[Source data]
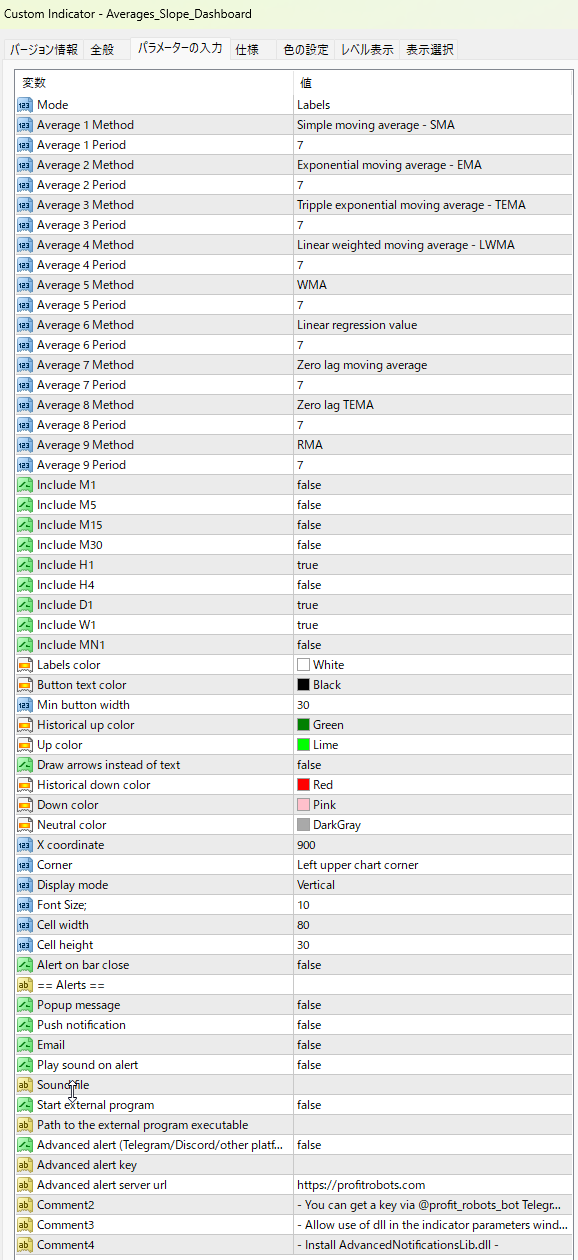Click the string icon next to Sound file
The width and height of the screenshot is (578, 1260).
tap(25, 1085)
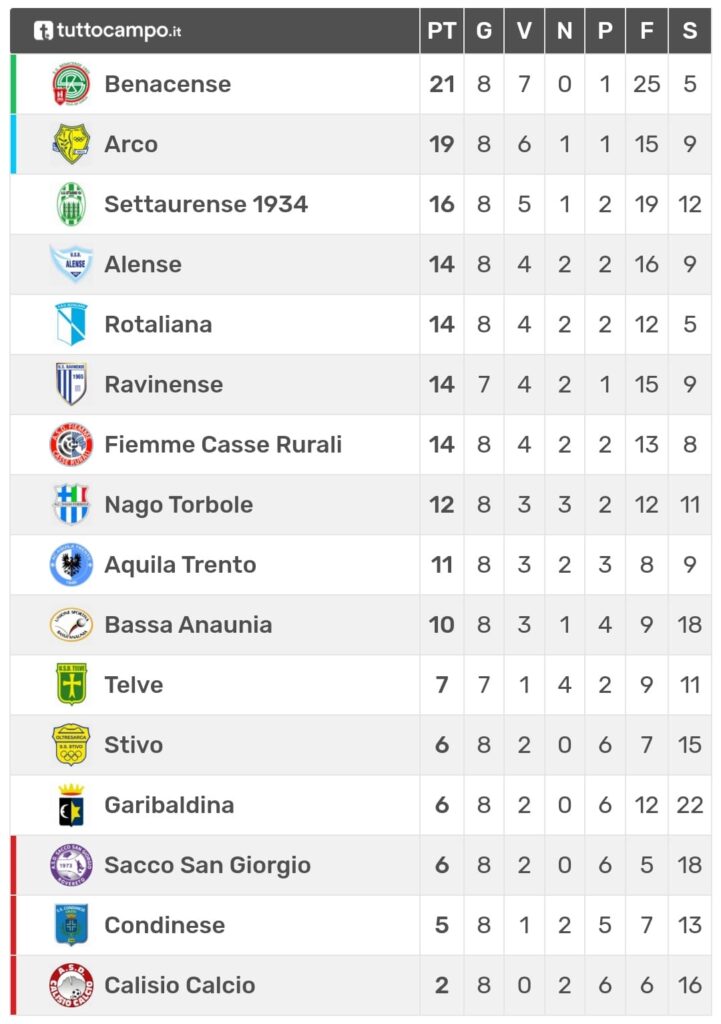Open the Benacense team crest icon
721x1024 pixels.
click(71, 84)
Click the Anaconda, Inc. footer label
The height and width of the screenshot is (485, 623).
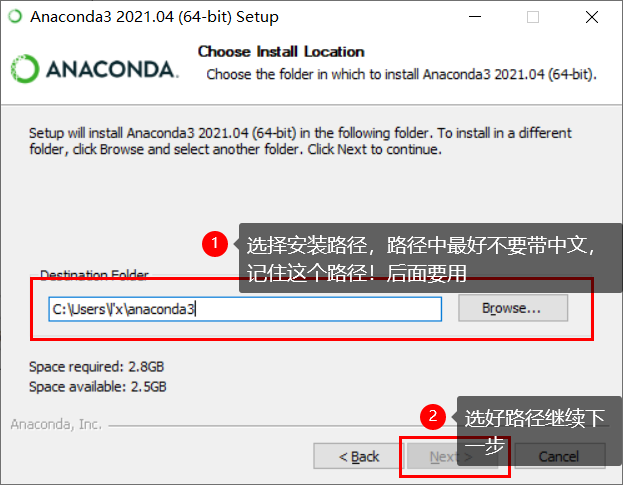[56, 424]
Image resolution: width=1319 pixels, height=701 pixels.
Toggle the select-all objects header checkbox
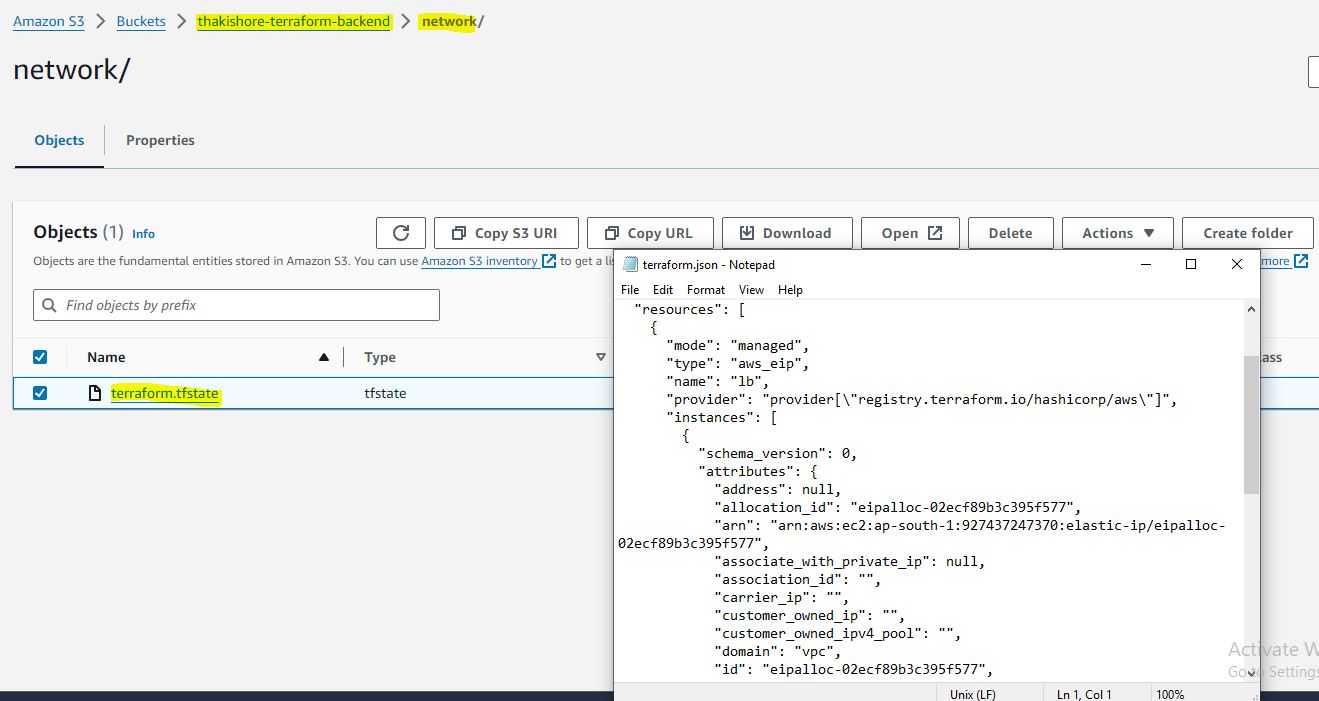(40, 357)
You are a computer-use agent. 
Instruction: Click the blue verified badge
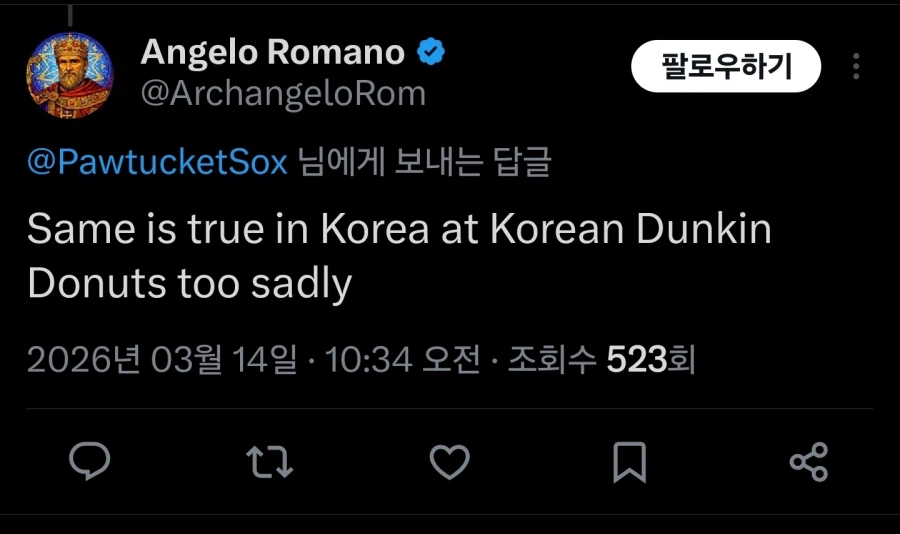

— PROMPT —
Take the records above from the line with "Image resolution: width=1319" down to their last line and please copy those lines exactly, without the pictures.

— OUTPUT FOR THIS TASK —
Image resolution: width=1319 pixels, height=701 pixels.
Toggle the select-all objects header checkbox
(40, 357)
You are a computer-use agent. 
Instruction: Click the blue verified badge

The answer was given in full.